## SOURCE RECORDS:
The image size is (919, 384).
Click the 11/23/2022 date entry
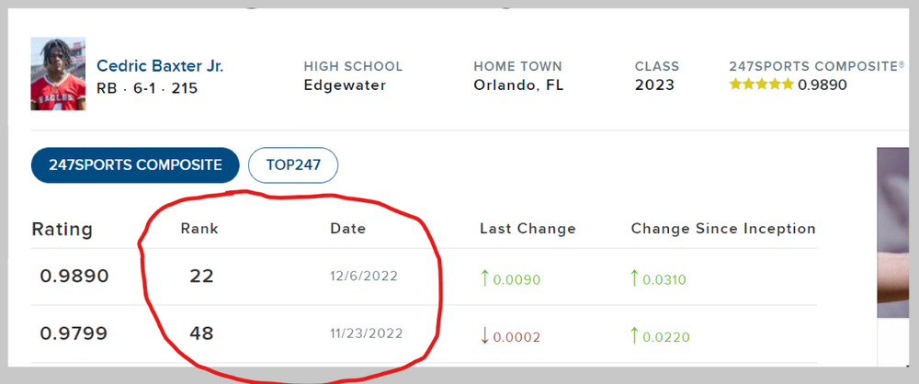coord(365,333)
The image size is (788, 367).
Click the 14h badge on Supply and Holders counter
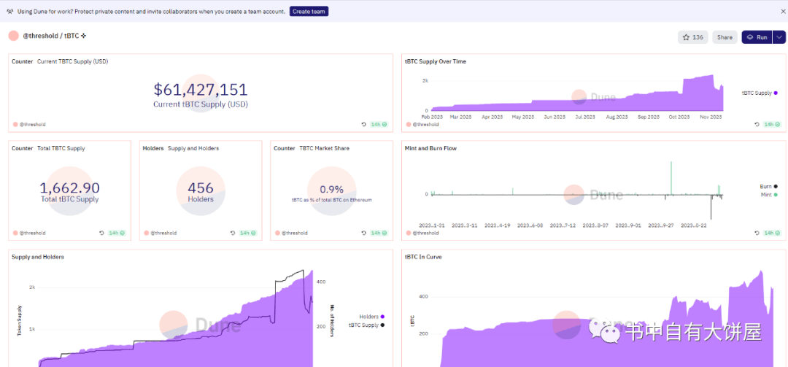247,233
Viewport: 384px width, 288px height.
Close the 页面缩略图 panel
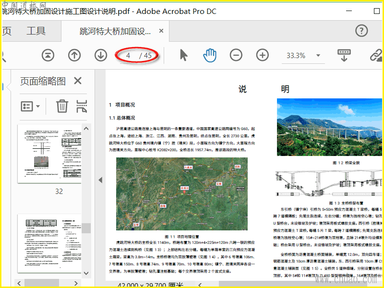coord(78,81)
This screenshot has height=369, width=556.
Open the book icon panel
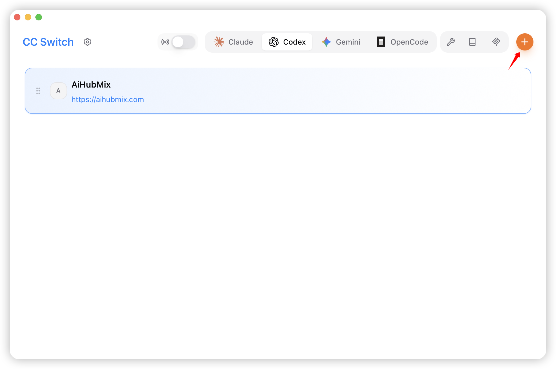(x=472, y=42)
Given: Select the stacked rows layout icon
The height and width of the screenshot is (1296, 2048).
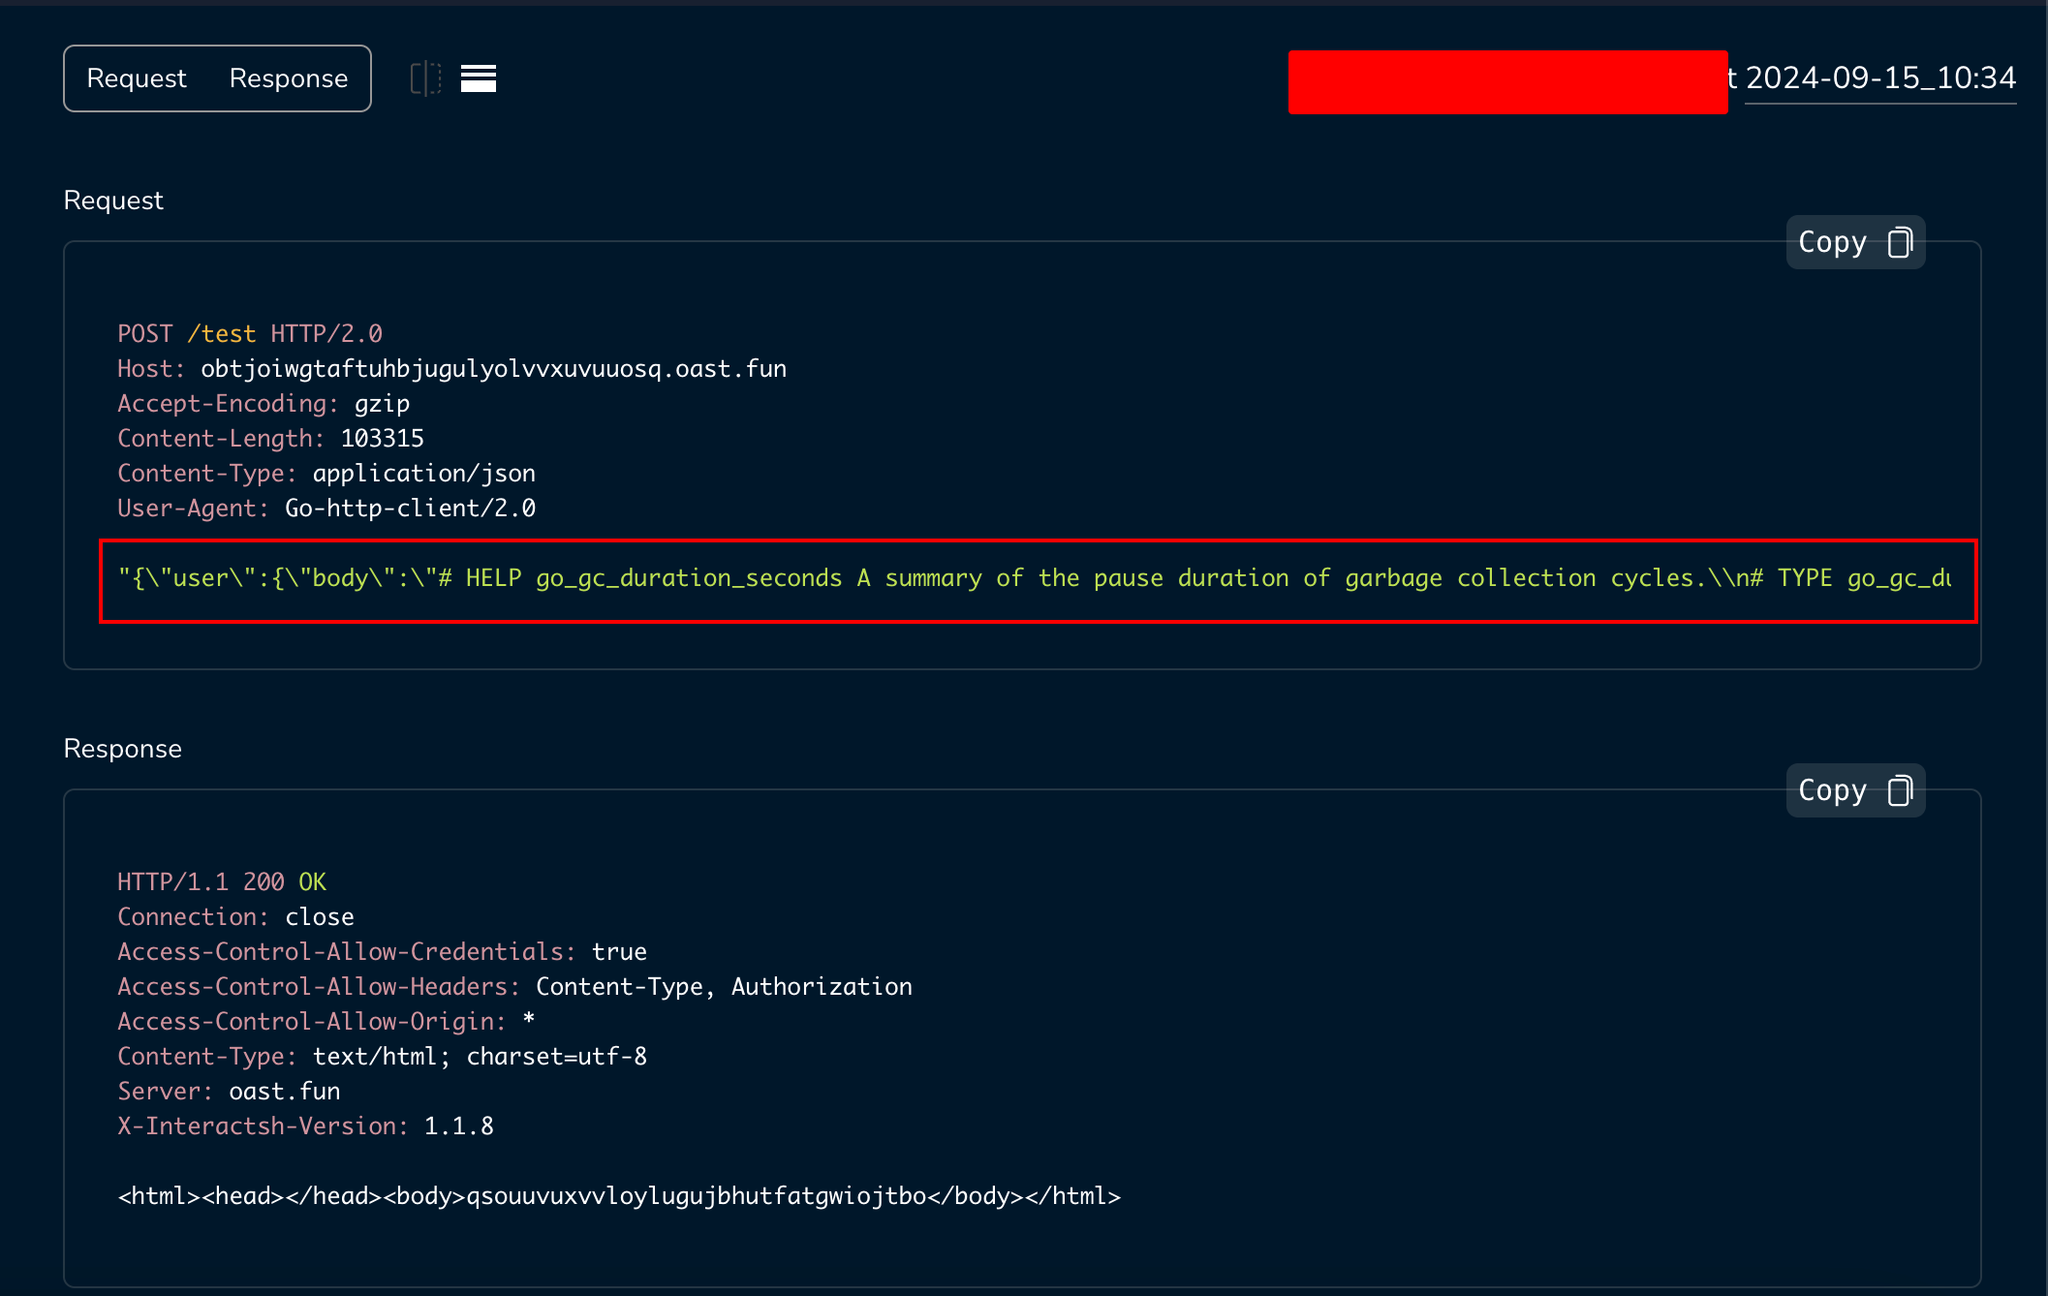Looking at the screenshot, I should coord(478,78).
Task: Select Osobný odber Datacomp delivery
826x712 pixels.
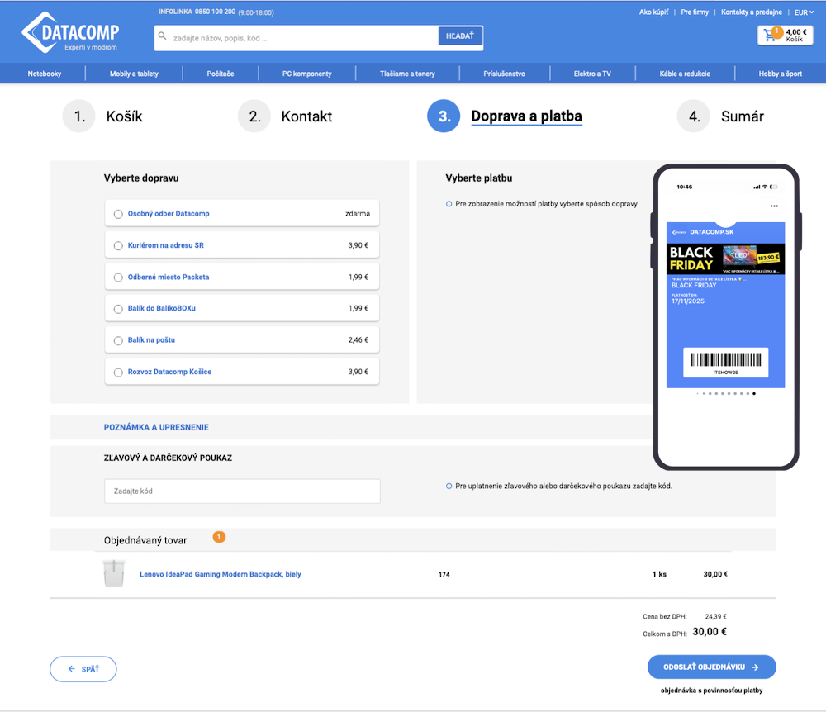Action: tap(118, 214)
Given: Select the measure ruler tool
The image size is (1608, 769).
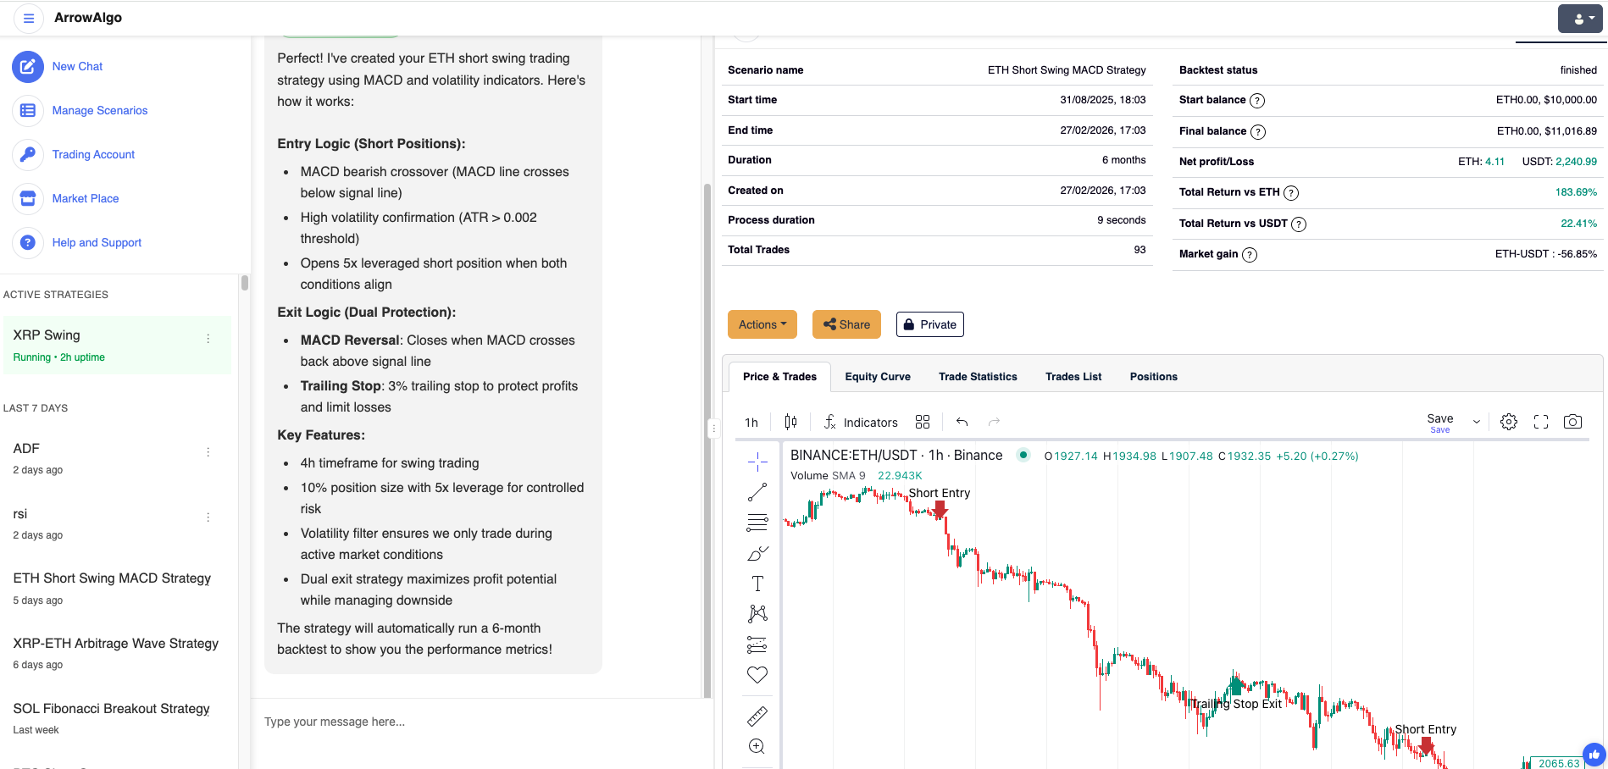Looking at the screenshot, I should tap(757, 716).
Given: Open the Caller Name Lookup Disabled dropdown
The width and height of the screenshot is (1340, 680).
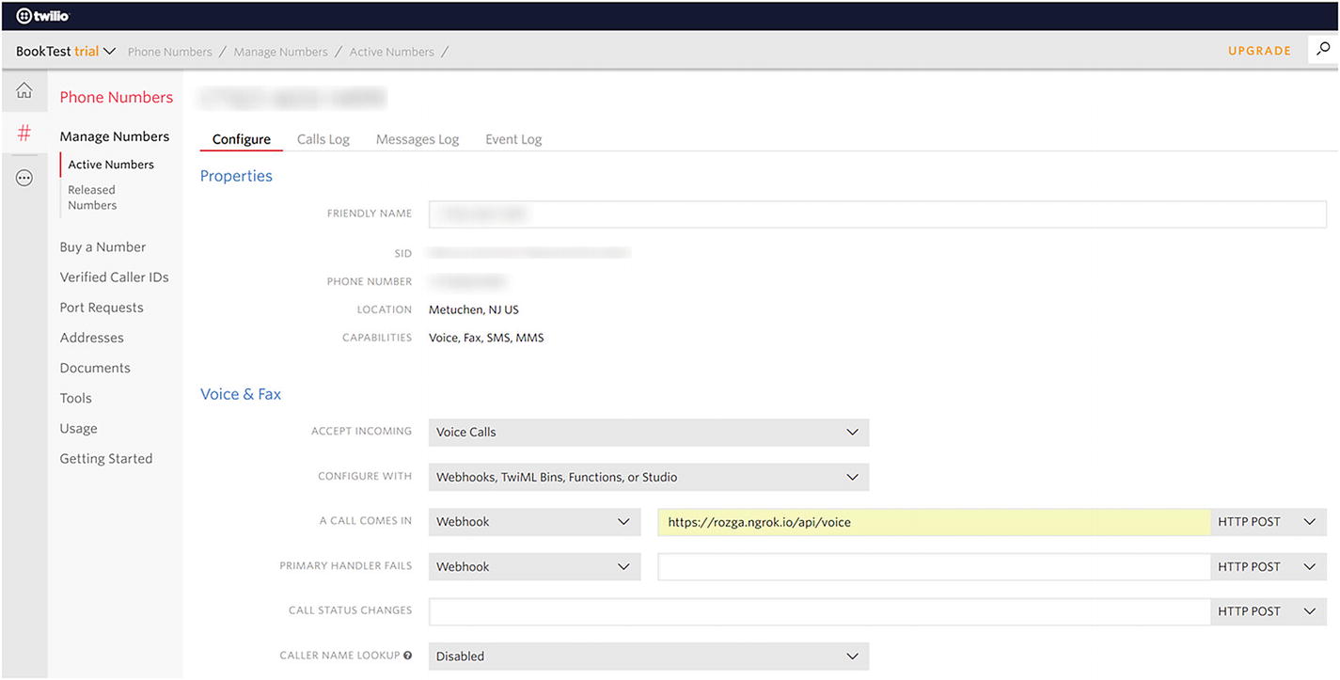Looking at the screenshot, I should coord(648,656).
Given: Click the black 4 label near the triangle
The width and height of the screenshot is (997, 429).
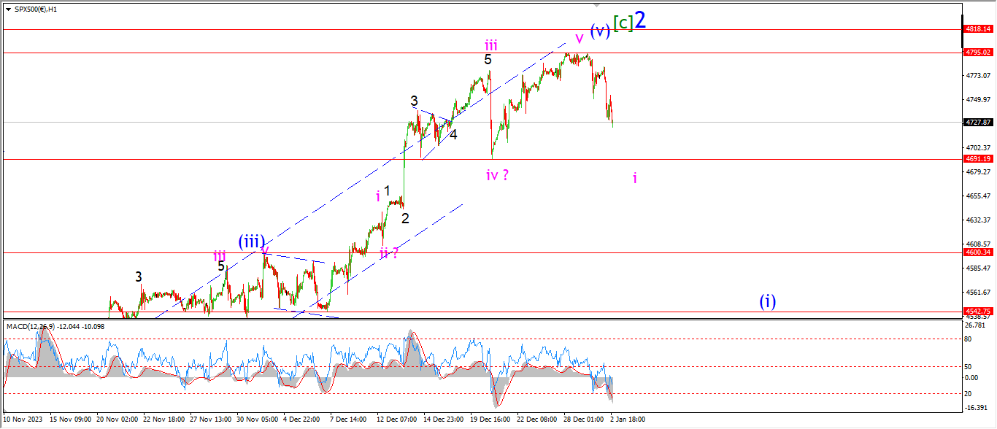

## SHORT EXERCISE:
Rewrite the listing above with every "Given" changed to "Instruction" and nothing else altered. Leave the pictures out.

## FINISHED ANSWER:
The image size is (919, 384).
Click the 11/23/2022 date entry
coord(365,333)
The image size is (788, 367).
Click the 14h badge on Supply and Holders counter
247,233
Viewport: 384px width, 288px height.
Close the 页面缩略图 panel
coord(78,81)
This screenshot has height=369, width=556.
Open the book icon panel
(x=472, y=42)
Instruction: Select the stacked rows layout icon
The height and width of the screenshot is (1296, 2048).
Looking at the screenshot, I should coord(478,78).
Task: Select Osobný odber Datacomp delivery
826x712 pixels.
Action: tap(118, 214)
Instruction: Select the measure ruler tool
The image size is (1608, 769).
Looking at the screenshot, I should tap(757, 716).
Instruction: Open the Caller Name Lookup Disabled dropdown
The width and height of the screenshot is (1340, 680).
Looking at the screenshot, I should coord(648,656).
Instruction: Click the black 4 label near the triangle
The width and height of the screenshot is (997, 429).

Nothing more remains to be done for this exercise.